Amidst the hoopla of the one-and-done era — the recruiting dominance with future lottery picks perennially at Duke and Kentucky — is the reality of the situation: Experience still prevails more often than not. The last two champions, North Carolina and Villanova, were senior-heavy. Last year’s Final Four didn’t include any freshmen-led teams. Only two one-and-done teams (Duke in 2015, Kentucky in 2012), have cut down the nets.

That could change this year, however. While the four No.1-seeds are built mostly on veterans, second-seeded Duke in the Midwest, fourth-seeded Arizona in the South, and fifth-seeded Kentucky in the South are legitimate Final Four contenders.

All three came on late, Arizona and Kentucky winning their respective conference tournaments, Duke finishing its regular season winning seven of its past nine games. Two of the four Naismith Trophy finalists are freshmen — big men Marvin Bagley III of Duke and Deandre Ayton of Arizona, contenders to be the No. 1 pick in June’s NBA draft who could only meet in the national championship game. Then there are two must-watch guards, Collin Sexton of No. 8 Alabama in the East, and Trae Young of No. 10 Oklahoma in the Midwest who have the ability and the supporting casts to lead their lower-seeded teams on surprising runs.

Mind the gap

Virginia, the No. 1-overall seed, began this season unranked. So was Michigan, the No. 3-seed in the West. Tennessee, the third seed in the South, was picked 13th in the SEC, and Auburn, the fourth seed in the Midwest, was picked ninth. Preseason top-10 USC didn’t reach the tournament. The two unanimous favorites at the beginning of the season, Michigan State and Duke, failed to win their conference tournaments, and have battled consistency issues.

It was an unpredictable season, which could make for a wild tournament. There are no heavy Final Four favorites, no likely champions. Everyone has weaknesses, some more obvious than others.
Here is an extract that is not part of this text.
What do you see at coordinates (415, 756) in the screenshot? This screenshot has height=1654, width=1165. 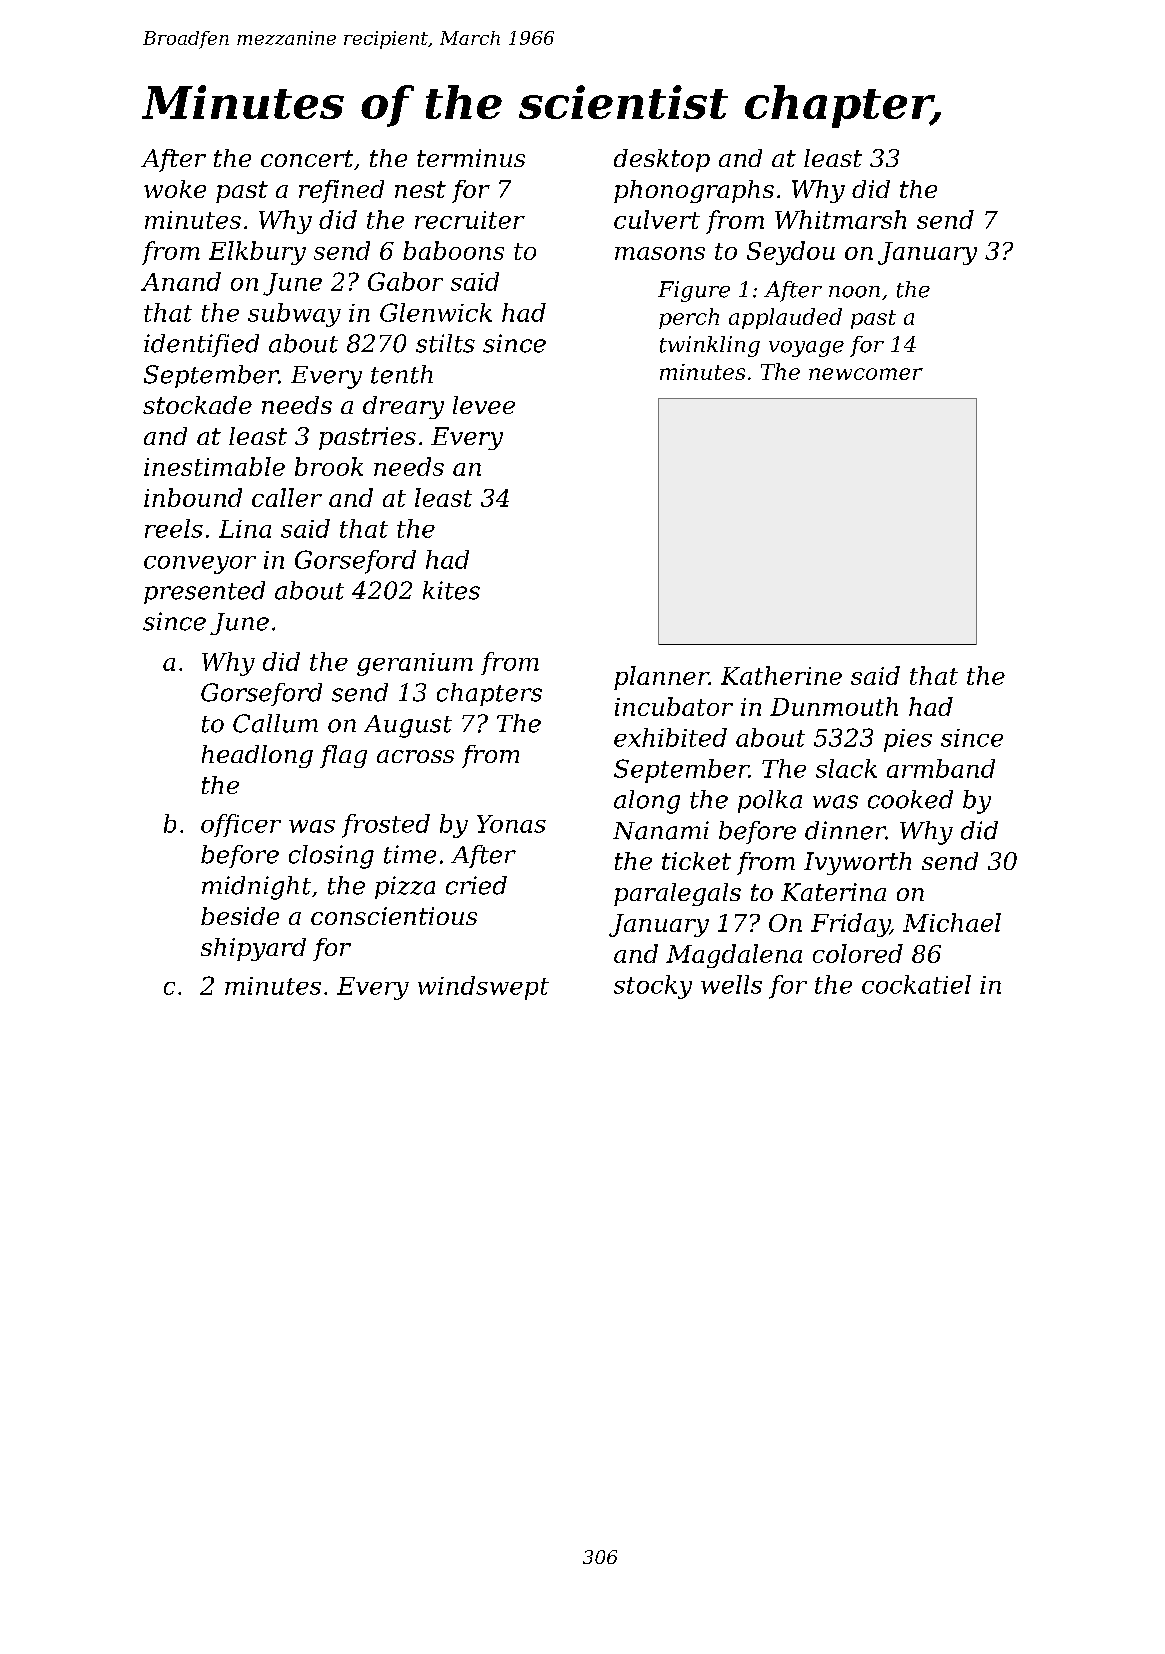 I see `across` at bounding box center [415, 756].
The difference between a No. 1-seed and a No. 8 is smaller than it’s ever been.

Walking on eggshells

Since the Yahoo and ESPN reports detailing widespread impropriety of numerous players and programs nearly three weeks ago, the FBI’s investigation into corruption in college basketball has been quiet. Almost too quiet. Many of the top programs in the tournament have been linked to the probe. Arizona (Emmanuel “Book” Richardson) and Auburn (Chuck Person), the fourth seed in the Midwest, had assistant coaches arrested back in September as part of the investigation. The ESPN report alleged coach Sean Miller being caught on wiretaps discussing a payment to get Ayton to attend Arizona, which Miller denied and other reports poked holes in.

In the least, these players and programs will be asked about the allegations frequently throughout the tournament. If any of them reach the Final Four, it would be the story of the sport’s biggest weekend. And it’s also possible more info leaks out over the next three weeks, creating further chaos.

If the shoe fits …

Everyone loves Cinderella. It’s what makes this month so unique, why the first weekend frequently draws the most eyeballs and creates the most intrigue. This version of March Madness should be no different.
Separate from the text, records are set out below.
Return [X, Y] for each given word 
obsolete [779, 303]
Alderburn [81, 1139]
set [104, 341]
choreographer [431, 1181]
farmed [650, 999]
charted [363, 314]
Missouri Valley champion Loyola of Chicago, a No. 11-seed in the South, has the explosiveness and experience to not only get past No. 6 Miami but also Tennessee. Another team to watch is New Mexico State, a 12-seed in the Midwest. The Aggies, built on hardened transfers and featuring one of the best rebounders in the country in Jemerrio Jones (13.1), get fading fifth-seeded Clemson in the first round, and undersized No. 4 Auburn next.

’Nova locks

There is only one team that would stun us if it failed to reach the Final Four in San Antonio. They may as well change the name of the East to the Villanova Invitational. There isn’t one team in the region that should strike fear into the top-seeded Wildcats. Second-seeded Purdue won’t, and neither will No. 3 Texas Tech. Villanova would shred No. 5 West Virginia’s press, and fourth-seeded Wichita State has been shaky against top competition.

Meanwhile, Virginia, the top seed in the South, just lost valuable wing DeAndre Hunter (broken wrist) and has roadblocks in its way like Arizona and Ayton, rugged AAC champion Cincinnati, the second seed, and Tennessee. In the West, Xavier could meet last year’s runner-up Gonzaga, the fourth seed, in the Sweet 16, and would likely have to deal with Big Ten Tournament champion Michigan or defending national champion North Carolina, the second seed, and its army of lethal offensive weapons. And in the Midwest, No. 1 Kansas could draw Duke or No. 3 Michigan State in the regional final.

Jay Wright and Co. couldn’t have scripted it any better.